(Stored data)
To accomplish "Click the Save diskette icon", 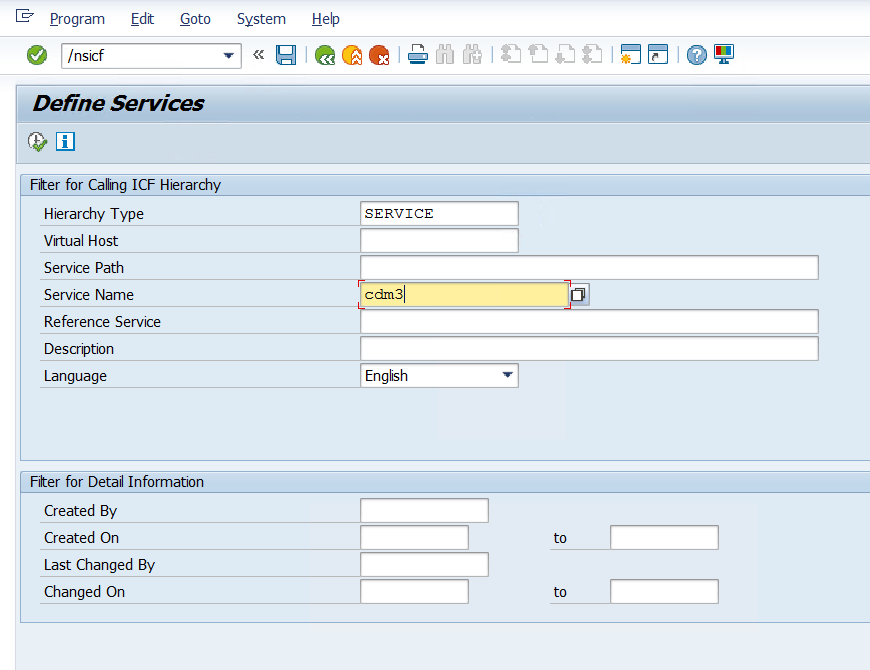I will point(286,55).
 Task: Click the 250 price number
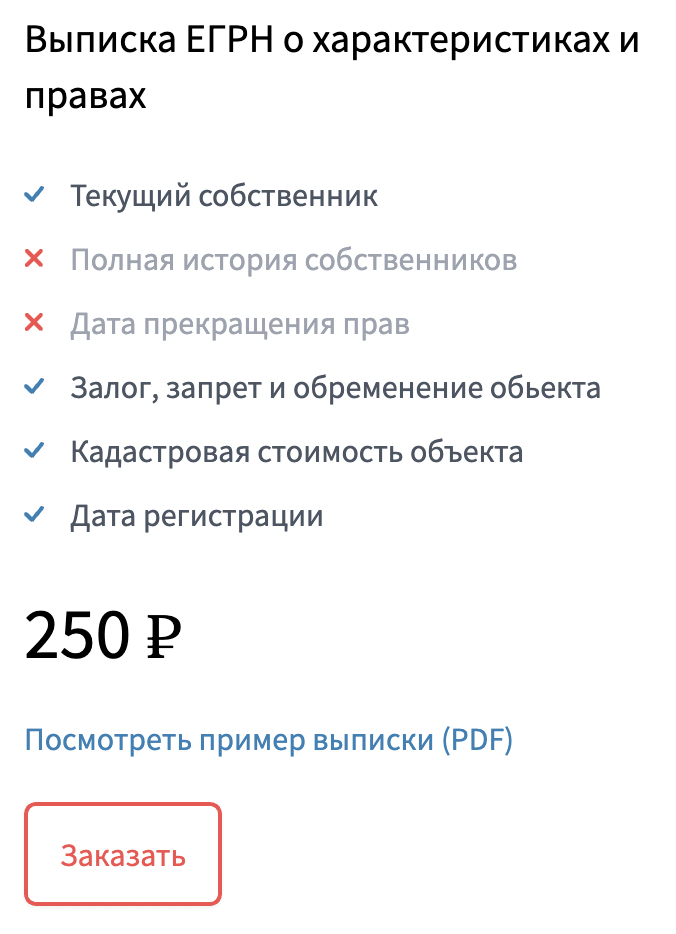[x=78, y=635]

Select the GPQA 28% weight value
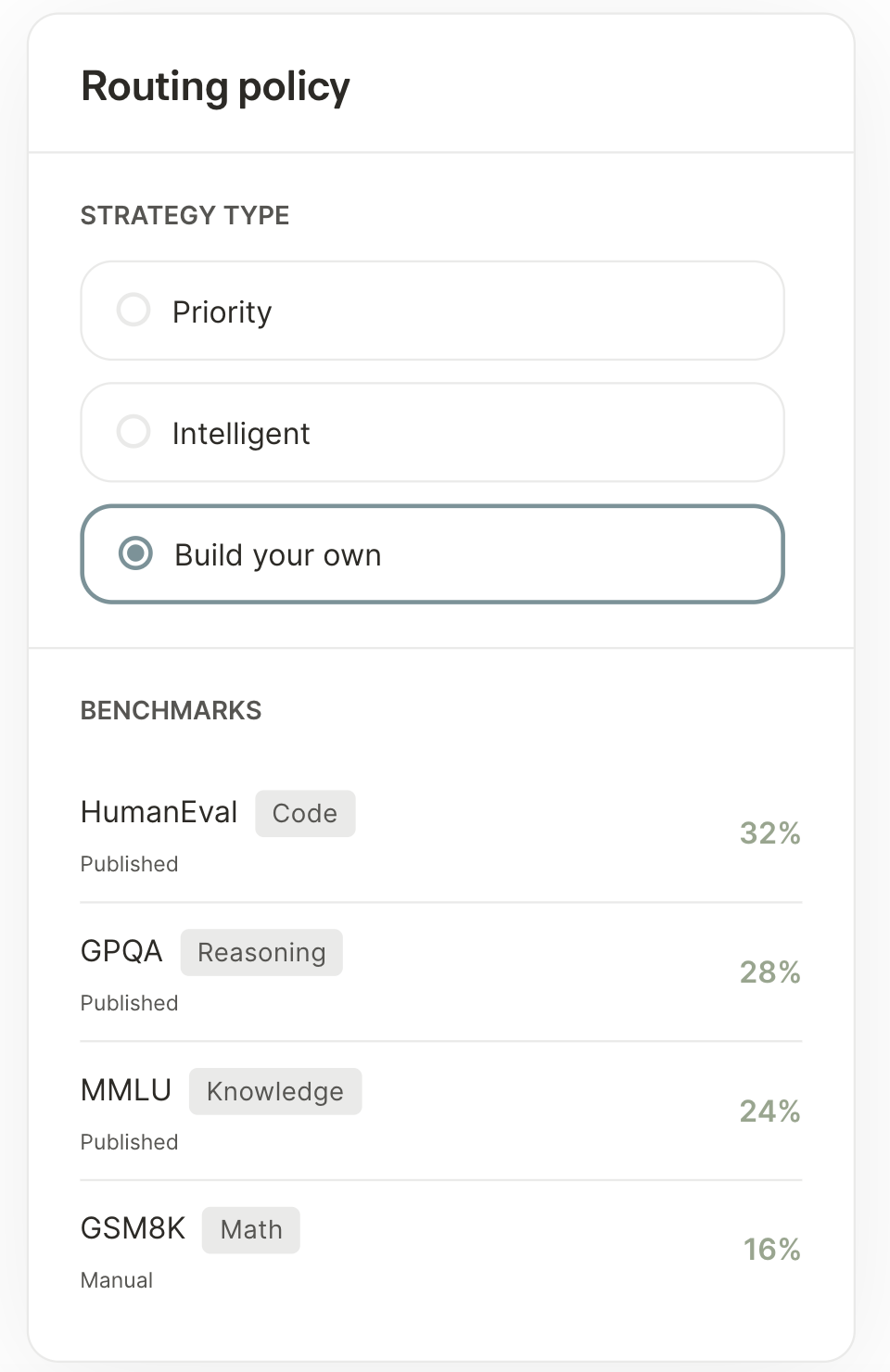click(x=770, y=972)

● **Work required**
Here the lines from the one with "Task: Click the 250 price number" through the last line of the data above need to be repeated exactly, both included, and any picture omitted.

● **Answer section**
 Task: Click the 250 price number
[x=78, y=635]

Select the GPQA 28% weight value
click(x=770, y=972)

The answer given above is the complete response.